**Exercise brief**
Set down each entry exactly as it stands, without altering a single character.
+++
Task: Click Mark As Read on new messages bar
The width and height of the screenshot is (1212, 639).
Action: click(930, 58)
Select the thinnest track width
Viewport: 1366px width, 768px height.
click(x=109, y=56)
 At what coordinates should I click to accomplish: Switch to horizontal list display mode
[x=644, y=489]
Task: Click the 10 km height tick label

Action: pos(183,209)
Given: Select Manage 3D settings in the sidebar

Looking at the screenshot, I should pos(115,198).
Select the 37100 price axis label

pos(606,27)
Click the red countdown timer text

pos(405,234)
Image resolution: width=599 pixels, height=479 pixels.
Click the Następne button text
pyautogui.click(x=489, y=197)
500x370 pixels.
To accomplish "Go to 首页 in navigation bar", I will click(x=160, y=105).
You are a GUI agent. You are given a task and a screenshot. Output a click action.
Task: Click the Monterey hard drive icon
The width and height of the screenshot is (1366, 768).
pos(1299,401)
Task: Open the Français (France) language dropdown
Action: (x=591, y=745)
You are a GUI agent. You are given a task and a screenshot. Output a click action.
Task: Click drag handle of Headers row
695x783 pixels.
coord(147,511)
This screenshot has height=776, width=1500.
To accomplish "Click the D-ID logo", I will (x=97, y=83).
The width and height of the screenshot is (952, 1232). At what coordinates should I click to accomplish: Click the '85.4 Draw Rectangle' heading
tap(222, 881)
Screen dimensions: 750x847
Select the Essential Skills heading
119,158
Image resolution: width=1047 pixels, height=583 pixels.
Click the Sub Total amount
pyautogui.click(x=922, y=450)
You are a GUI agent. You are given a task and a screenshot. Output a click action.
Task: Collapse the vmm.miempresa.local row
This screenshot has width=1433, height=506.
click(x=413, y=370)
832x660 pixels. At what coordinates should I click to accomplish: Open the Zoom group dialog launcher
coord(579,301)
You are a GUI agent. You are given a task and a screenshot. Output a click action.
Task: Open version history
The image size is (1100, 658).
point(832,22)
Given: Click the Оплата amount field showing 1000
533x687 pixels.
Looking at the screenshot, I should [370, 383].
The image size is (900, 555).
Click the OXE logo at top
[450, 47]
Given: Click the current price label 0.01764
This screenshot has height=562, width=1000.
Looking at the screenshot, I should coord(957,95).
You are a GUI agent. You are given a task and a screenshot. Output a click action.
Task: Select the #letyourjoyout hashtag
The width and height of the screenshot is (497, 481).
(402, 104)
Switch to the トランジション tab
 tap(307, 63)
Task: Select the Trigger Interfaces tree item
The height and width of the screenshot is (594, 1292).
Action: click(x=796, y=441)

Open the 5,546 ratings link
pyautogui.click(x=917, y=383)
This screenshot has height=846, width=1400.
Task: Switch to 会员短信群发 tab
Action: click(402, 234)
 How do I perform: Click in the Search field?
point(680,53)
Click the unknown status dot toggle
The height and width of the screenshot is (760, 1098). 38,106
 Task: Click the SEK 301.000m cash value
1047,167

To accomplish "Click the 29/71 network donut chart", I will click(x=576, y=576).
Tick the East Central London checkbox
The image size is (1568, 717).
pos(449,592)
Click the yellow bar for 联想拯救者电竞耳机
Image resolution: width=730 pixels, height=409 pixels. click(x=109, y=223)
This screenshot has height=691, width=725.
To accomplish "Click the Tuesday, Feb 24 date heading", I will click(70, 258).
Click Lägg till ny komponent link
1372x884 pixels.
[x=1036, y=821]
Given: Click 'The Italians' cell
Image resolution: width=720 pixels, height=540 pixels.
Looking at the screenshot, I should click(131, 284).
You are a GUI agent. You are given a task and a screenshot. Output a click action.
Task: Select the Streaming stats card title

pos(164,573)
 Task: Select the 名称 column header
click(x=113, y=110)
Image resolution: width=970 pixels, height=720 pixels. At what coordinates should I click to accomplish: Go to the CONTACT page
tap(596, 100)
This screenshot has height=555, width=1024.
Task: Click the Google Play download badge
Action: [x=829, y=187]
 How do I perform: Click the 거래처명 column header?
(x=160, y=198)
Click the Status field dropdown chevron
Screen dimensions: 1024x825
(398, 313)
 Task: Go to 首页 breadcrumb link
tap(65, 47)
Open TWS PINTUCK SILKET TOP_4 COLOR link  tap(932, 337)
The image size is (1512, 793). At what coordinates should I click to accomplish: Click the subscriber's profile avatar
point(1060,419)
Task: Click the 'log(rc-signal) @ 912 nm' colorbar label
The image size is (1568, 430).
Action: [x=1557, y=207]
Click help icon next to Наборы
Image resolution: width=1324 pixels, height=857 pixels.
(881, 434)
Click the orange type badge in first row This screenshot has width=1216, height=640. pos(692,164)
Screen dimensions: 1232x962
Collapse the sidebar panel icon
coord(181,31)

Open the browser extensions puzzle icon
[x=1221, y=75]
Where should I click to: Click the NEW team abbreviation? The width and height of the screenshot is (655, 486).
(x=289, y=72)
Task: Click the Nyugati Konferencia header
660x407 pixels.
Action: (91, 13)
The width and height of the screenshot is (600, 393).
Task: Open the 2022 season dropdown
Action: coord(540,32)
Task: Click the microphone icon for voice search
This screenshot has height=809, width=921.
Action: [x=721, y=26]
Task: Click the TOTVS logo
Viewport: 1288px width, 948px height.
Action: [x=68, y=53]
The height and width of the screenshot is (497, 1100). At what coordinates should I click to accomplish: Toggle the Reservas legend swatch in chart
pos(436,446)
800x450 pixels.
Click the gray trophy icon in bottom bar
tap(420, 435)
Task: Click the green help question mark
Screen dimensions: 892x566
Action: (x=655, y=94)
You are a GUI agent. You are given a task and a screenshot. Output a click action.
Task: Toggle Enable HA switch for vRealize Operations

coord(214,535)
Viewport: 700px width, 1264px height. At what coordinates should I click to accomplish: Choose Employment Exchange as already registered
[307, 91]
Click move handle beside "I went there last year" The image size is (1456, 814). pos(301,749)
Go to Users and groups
+++
**Response below**
Task: Click Mark As Read on new messages bar
The width and height of the screenshot is (1212, 639).
Action: click(930, 58)
Select the thinnest track width
Viewport: 1366px width, 768px height.
click(x=109, y=56)
 At what coordinates should I click to accomplish: Switch to horizontal list display mode
[x=644, y=489]
Task: Click the 10 km height tick label

Action: pos(183,209)
Given: Select Manage 3D settings in the sidebar

Looking at the screenshot, I should pos(115,198).
Select the 37100 price axis label

pos(606,27)
Click the red countdown timer text

pos(405,234)
Image resolution: width=599 pixels, height=479 pixels.
Click the Następne button text
pyautogui.click(x=489, y=197)
500x370 pixels.
To accomplish "Go to 首页 in navigation bar", I will click(x=160, y=105).
You are a GUI agent. You are given a task and a screenshot. Output a click action.
Task: Click the Monterey hard drive icon
The width and height of the screenshot is (1366, 768).
pos(1299,401)
Task: Open the Français (France) language dropdown
Action: (x=591, y=745)
You are a GUI agent. You are given a task and a screenshot. Output a click action.
Task: Click drag handle of Headers row
695x783 pixels.
coord(147,511)
This screenshot has height=776, width=1500.
To accomplish "Click the D-ID logo", I will (x=97, y=83).
The width and height of the screenshot is (952, 1232). At what coordinates should I click to accomplish: Click the '85.4 Draw Rectangle' heading
tap(222, 881)
Screen dimensions: 750x847
Select the Essential Skills heading
119,158
Image resolution: width=1047 pixels, height=583 pixels.
Click the Sub Total amount
pyautogui.click(x=922, y=450)
You are a GUI agent. You are given a task and a screenshot. Output a click action.
Task: Collapse the vmm.miempresa.local row
This screenshot has width=1433, height=506.
click(x=413, y=370)
832x660 pixels. At what coordinates should I click to accomplish: Open the Zoom group dialog launcher
coord(579,301)
You are a GUI agent. You are given a task and a screenshot. Output a click action.
Task: Open version history
The image size is (1100, 658).
point(832,22)
Given: Click the Оплата amount field showing 1000
533x687 pixels.
Looking at the screenshot, I should [370, 383].
The image size is (900, 555).
Click the OXE logo at top
[450, 47]
Given: Click the current price label 0.01764
This screenshot has height=562, width=1000.
Looking at the screenshot, I should coord(957,95).
You are a GUI agent. You are given a task and a screenshot. Output a click action.
Task: Select the #letyourjoyout hashtag
The width and height of the screenshot is (497, 481).
(402, 104)
Switch to the トランジション tab
 tap(307, 63)
Task: Select the Trigger Interfaces tree item
The height and width of the screenshot is (594, 1292).
Action: click(x=796, y=441)

Open the 5,546 ratings link
pyautogui.click(x=917, y=383)
This screenshot has height=846, width=1400.
Task: Switch to 会员短信群发 tab
Action: click(402, 234)
 How do I perform: Click in the Search field?
point(680,53)
Click the unknown status dot toggle
The height and width of the screenshot is (760, 1098). 38,106
 Task: Click the SEK 301.000m cash value
1047,167

To accomplish "Click the 29/71 network donut chart", I will click(x=576, y=576).
Tick the East Central London checkbox
The image size is (1568, 717).
pos(449,592)
Click the yellow bar for 联想拯救者电竞耳机
Image resolution: width=730 pixels, height=409 pixels. click(x=109, y=223)
This screenshot has height=691, width=725.
To accomplish "Click the Tuesday, Feb 24 date heading", I will click(70, 258).
Click Lägg till ny komponent link
1372x884 pixels.
[x=1036, y=821]
Given: Click 'The Italians' cell
Image resolution: width=720 pixels, height=540 pixels.
Looking at the screenshot, I should click(131, 284).
You are a GUI agent. You are given a task and a screenshot. Output a click action.
Task: Select the Streaming stats card title

pos(164,573)
 Task: Select the 名称 column header
click(x=113, y=110)
Image resolution: width=970 pixels, height=720 pixels. At what coordinates should I click to accomplish: Go to the CONTACT page
tap(596, 100)
This screenshot has height=555, width=1024.
Task: Click the Google Play download badge
Action: [x=829, y=187]
 How do I perform: Click the 거래처명 column header?
(x=160, y=198)
Click the Status field dropdown chevron
Screen dimensions: 1024x825
(398, 313)
 Task: Go to 首页 breadcrumb link
tap(65, 47)
Open TWS PINTUCK SILKET TOP_4 COLOR link  tap(932, 337)
The image size is (1512, 793). At what coordinates should I click to accomplish: Click the subscriber's profile avatar
point(1060,419)
Task: Click the 'log(rc-signal) @ 912 nm' colorbar label
The image size is (1568, 430).
Action: [x=1557, y=207]
Click help icon next to Наборы
Image resolution: width=1324 pixels, height=857 pixels.
(881, 434)
Click the orange type badge in first row This screenshot has width=1216, height=640. pos(692,164)
Screen dimensions: 1232x962
Collapse the sidebar panel icon
coord(181,31)

Open the browser extensions puzzle icon
[x=1221, y=75]
Where should I click to: Click the NEW team abbreviation? The width and height of the screenshot is (655, 486).
(x=289, y=72)
Task: Click the Nyugati Konferencia header
660x407 pixels.
Action: (91, 13)
The width and height of the screenshot is (600, 393).
Task: Open the 2022 season dropdown
Action: coord(540,32)
Task: Click the microphone icon for voice search
This screenshot has height=809, width=921.
Action: [x=721, y=26]
Task: Click the TOTVS logo
Viewport: 1288px width, 948px height.
Action: [x=68, y=53]
The height and width of the screenshot is (497, 1100). At what coordinates should I click to accomplish: Toggle the Reservas legend swatch in chart
pos(436,446)
800x450 pixels.
Click the gray trophy icon in bottom bar
tap(420, 435)
Task: Click the green help question mark
Screen dimensions: 892x566
Action: (x=655, y=94)
You are a GUI agent. You are given a task and a screenshot. Output a click action.
Task: Toggle Enable HA switch for vRealize Operations

coord(214,535)
Viewport: 700px width, 1264px height. At what coordinates should I click to accomplish: Choose Employment Exchange as already registered
[307, 91]
Click move handle beside "I went there last year" The image size is (1456, 814). pos(301,749)
Go to Users and groups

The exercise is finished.